正に平成はジブリの時代!
先日,ジブリの「風立ちぬ」が,「サヨナラ平成」ということで日テレ系で放映されました。
思えば,初めて劇場に2回足を運んだのが,「風の谷のナウシカ」でした。自分が中学生の頃だったと記憶しています
そう考えれば,昭和の終盤から平成の中盤頃にかけて,世を席巻していたのが「宮崎駿」であり,「ジブリ」だったといえましょう。
そんな中,ジブリ作品のTV視聴率に関して,非常に興味深い記事を見つけました。
ジブリの勢い,世の中の「視聴」に関する変化が具体的な数字で判断できる,素晴らしい記事だと思います。
なんと「千と千尋…」は視聴率「46.9%」!
この記事中で紹介されている以下のグラフは,永久保存版ですね。
なんと,「千と千尋の神隠し」の初回視聴率は,「46.9%」もあったんですね。正に驚異的な数字。ジブリが世の中を席巻していたことがよく分かります。

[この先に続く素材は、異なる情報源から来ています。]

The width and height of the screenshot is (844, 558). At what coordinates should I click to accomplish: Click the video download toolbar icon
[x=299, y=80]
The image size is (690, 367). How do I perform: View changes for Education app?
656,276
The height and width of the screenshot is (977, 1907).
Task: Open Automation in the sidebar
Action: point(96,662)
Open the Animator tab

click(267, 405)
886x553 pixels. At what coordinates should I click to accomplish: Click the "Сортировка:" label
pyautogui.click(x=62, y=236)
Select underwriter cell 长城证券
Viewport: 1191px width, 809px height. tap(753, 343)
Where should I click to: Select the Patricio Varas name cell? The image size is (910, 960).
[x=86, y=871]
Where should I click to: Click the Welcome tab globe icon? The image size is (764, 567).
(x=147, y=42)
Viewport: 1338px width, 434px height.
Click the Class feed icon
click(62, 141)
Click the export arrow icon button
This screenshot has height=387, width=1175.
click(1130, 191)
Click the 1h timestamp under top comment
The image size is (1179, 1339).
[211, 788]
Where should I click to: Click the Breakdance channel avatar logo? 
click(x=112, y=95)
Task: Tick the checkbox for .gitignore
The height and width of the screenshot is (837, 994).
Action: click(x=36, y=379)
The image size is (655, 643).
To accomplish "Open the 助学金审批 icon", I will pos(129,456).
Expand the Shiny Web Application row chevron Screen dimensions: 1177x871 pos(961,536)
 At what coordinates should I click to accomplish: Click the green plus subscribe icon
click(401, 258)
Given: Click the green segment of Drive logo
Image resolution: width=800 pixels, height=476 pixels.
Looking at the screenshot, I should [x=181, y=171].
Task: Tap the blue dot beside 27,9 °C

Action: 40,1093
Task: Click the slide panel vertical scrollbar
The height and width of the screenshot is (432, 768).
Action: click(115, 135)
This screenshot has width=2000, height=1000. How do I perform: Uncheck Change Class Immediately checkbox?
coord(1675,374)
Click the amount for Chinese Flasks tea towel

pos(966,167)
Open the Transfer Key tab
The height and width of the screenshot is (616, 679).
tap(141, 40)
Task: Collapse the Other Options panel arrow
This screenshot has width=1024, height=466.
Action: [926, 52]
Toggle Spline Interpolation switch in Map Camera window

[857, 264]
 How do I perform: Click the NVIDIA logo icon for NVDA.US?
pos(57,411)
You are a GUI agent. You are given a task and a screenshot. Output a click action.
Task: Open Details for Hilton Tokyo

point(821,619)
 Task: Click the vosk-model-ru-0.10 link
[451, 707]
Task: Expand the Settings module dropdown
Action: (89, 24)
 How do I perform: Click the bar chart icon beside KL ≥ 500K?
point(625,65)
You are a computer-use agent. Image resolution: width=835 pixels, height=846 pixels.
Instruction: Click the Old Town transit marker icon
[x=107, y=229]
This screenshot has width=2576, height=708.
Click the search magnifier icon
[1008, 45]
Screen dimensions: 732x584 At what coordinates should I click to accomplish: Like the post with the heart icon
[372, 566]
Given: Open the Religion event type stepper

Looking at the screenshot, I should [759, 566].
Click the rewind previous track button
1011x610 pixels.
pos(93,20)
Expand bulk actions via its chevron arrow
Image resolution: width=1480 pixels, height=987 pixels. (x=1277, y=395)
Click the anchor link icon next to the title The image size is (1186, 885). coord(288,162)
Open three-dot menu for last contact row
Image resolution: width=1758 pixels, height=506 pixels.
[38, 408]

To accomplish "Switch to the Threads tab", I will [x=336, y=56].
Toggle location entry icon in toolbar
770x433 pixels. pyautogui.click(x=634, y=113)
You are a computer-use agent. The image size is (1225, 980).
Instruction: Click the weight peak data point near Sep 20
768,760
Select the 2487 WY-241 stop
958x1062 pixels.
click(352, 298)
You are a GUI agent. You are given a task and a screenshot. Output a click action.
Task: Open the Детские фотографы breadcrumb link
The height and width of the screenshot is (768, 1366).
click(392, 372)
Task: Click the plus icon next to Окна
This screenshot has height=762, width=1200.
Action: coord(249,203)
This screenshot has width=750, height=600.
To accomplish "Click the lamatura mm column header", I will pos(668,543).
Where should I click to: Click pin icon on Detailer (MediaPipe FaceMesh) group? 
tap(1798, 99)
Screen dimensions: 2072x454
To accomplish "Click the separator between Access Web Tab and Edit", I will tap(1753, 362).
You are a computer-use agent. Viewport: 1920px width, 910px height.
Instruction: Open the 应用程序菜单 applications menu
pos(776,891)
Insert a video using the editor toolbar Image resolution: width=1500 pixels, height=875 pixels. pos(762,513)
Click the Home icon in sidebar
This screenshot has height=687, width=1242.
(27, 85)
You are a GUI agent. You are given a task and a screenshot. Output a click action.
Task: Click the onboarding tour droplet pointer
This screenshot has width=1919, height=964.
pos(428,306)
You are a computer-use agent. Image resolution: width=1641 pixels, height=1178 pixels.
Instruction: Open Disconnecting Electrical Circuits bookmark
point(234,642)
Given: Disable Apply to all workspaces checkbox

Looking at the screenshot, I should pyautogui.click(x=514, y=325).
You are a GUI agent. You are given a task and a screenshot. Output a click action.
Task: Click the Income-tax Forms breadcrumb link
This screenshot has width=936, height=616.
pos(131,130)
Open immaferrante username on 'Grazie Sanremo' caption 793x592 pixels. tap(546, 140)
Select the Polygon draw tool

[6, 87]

様々なことが読み解ける資料なのですが,個人的に注目したのは以下の2点です。
①ジブリ作品はのよさは,じわじわと広がってきた
今現在,「ジブリ作品の代表作を挙げよ」といわれれば,個人的には「千と千尋…」「ナウシカ」「ラピュタ」「カリオストロ」あたりで悩むところですが,一般的にはこれらに加えて「トトロ」「魔女の宅急便」あたりが加わって熾烈なランキング競争になるのではないでしょうか?
ここで興味深いのは,このうち,「カリオストロ」「トトロ」「ナウシカ」「ラピュタ」「魔女の宅急便」は,興行収入的にはそれほど高くない…というか,その内容からしたら「相当低い」ものに止まっているということです。
今となっては考えられないほどの低さにドン引きするくらい。
つまり,ジブリ作品とは,卓越した内容のものを制作しながらも,そのよさが広がるまでに相当の時間を要しているということです。
おそらくは,劇場公開を見逃した層が,ビデオやテレビ視聴でその素晴らしさを認識し,じわじわと評価が広がっていったのでしょう。一過性ではないこの「広がり」が,ジブリの人気を逆に不動のものにしたのかもしれませんね。
そして,「公開→興行的な成功」となったのは,どうやら「もののけ姫」あたりからのようです。
最新作の人気とも相まって,旧作が毎年のようにテレビ放映され,そのたびに高視聴率を上げるという,とんでもない効果を生んでいったのですね。
②内容の伴う作品が高視聴率をキープしている
もうひとつ興味深いのが,TV視聴率が作品の「内容」とリンクしていることです。
個人的に,作品の質的に一級品と考えているのが,「カリオストロ」「トトロ」「ナウシカ」「ラピュタ」「宅急便」「もののけ姫」「千と千尋」です。
特にジブリのダントツの代表作は「千と千尋の神隠し」だと確信しています。質的にも,映像的にも。
そして,それ以降,急速に作品が理屈っぽくなり,魅力が失せてしまいます。
興行収入的には,「ハウル」も「ポニョ」も成功といえる部類なのですが,内容的には?だと考えています。
これをTV視聴率に当てはめると,その数字が見事にリンクするんですよね。
「カリオストロ」「トトロ」「ラピュタ」「宅急便」などは,20回近くも放映されているのに,視聴率的には非常に高いまま推移しています。
逆に,「ポニョ」や「ハウル」などは,2回目以降の落ち込みが大きくなっています。
音楽もそうですが,人間,年をとってくると作品が説教じみて,理屈っぽくなるのです。
宮崎さんの「千と千尋…」以降の「老化」が,作品の質の低下に如実に表れているのだと考えます。
映像の「配信」が平成息の根を止めた
昭和後期,平成とも,当然レンタルビデオ・DVD等で,見たいときにいつでも映像を観ることができました。
しかし,ジブリのTV視聴率は高いまま推移します。
これって,尋常ではありませんよね。恐らく,「家族揃って気軽に楽しめる」テレビ視聴が,ジブリの顧客層にマッチしていたのでしょう。
それでも…。
ジブリ作品が過去のものになりつつあり,動画配信等で今まで以上に様々な動画を,様々なデバイスで楽しめるようになってきた平成晩年においては,潮流が一気に変わってきました。
そもそも,テレビを観なくなりました。
50オヤジの私でさえ,殆どテレビを観ないわけですので,恐らく若い世代はもっと顕著に行動そのものが変容しているものと考えます。
「平成はジブリの終焉とともに終わる…」
そんな言葉も,あながち間違っていないようにさえ感じるのです。